### WHAT YOU SHOULD DO
Let the output be exactly the lines from the one containing "Task: Tap the battery icon in status bar" through the end of the records below, both included.

•••••

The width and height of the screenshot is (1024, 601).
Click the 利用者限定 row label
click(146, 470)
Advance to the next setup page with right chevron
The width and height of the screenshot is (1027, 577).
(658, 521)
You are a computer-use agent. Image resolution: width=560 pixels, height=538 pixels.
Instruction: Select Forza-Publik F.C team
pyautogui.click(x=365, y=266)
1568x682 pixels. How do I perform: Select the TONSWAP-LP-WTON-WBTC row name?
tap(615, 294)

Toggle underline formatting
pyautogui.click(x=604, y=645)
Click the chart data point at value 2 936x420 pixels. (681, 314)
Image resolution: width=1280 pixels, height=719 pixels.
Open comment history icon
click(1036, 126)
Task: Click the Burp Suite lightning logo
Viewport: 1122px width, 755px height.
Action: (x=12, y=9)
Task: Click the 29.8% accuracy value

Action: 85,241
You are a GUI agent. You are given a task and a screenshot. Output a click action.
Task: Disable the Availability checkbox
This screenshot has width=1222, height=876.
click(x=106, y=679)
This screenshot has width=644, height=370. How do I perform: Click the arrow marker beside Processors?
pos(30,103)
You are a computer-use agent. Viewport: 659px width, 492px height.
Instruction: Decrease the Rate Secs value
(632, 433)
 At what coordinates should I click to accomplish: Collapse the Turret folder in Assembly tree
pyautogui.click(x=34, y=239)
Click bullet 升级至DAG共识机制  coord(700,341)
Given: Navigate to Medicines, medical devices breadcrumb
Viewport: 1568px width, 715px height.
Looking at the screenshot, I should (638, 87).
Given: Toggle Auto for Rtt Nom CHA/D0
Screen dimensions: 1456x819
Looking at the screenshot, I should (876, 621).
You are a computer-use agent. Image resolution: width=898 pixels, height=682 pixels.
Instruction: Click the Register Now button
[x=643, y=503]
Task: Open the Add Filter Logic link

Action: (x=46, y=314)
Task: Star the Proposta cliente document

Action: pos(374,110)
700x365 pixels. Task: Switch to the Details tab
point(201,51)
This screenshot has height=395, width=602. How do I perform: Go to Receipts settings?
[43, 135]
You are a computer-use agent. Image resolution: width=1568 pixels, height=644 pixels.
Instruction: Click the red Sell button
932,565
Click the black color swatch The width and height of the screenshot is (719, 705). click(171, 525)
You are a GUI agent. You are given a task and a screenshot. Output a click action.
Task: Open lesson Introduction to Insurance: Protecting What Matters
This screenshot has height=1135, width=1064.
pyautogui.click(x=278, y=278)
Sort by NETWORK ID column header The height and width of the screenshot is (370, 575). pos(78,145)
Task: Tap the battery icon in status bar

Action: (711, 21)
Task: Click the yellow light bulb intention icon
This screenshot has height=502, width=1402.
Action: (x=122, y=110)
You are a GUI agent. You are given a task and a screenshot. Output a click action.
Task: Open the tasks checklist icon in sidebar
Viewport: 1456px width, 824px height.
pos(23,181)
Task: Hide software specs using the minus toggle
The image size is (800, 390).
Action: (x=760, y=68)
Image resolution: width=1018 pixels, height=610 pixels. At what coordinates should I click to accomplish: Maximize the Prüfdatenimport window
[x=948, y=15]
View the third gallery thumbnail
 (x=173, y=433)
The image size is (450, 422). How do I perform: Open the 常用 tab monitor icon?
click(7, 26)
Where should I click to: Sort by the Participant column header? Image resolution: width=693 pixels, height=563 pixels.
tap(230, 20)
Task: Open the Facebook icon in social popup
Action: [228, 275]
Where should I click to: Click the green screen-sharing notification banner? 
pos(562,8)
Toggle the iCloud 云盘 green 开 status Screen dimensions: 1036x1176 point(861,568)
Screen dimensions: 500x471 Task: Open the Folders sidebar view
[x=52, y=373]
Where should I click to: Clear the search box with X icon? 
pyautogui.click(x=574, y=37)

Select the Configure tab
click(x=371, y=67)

•••••

### ANSWER TO THIS TASK
Task: Tap the battery icon in status bar

Action: (711, 21)
Task: Click the yellow light bulb intention icon
This screenshot has height=502, width=1402.
Action: (x=122, y=110)
You are a GUI agent. You are given a task and a screenshot. Output a click action.
Task: Open the tasks checklist icon in sidebar
Viewport: 1456px width, 824px height.
pos(23,181)
Task: Hide software specs using the minus toggle
The image size is (800, 390).
Action: (x=760, y=68)
Image resolution: width=1018 pixels, height=610 pixels. At what coordinates should I click to accomplish: Maximize the Prüfdatenimport window
[x=948, y=15]
View the third gallery thumbnail
 (x=173, y=433)
The image size is (450, 422). How do I perform: Open the 常用 tab monitor icon?
click(7, 26)
Where should I click to: Sort by the Participant column header? Image resolution: width=693 pixels, height=563 pixels.
tap(230, 20)
Task: Open the Facebook icon in social popup
Action: [228, 275]
Where should I click to: Click the green screen-sharing notification banner? 
pos(562,8)
Toggle the iCloud 云盘 green 开 status Screen dimensions: 1036x1176 point(861,568)
Screen dimensions: 500x471 Task: Open the Folders sidebar view
[x=52, y=373]
Where should I click to: Clear the search box with X icon? 
pyautogui.click(x=574, y=37)

Select the Configure tab
click(x=371, y=67)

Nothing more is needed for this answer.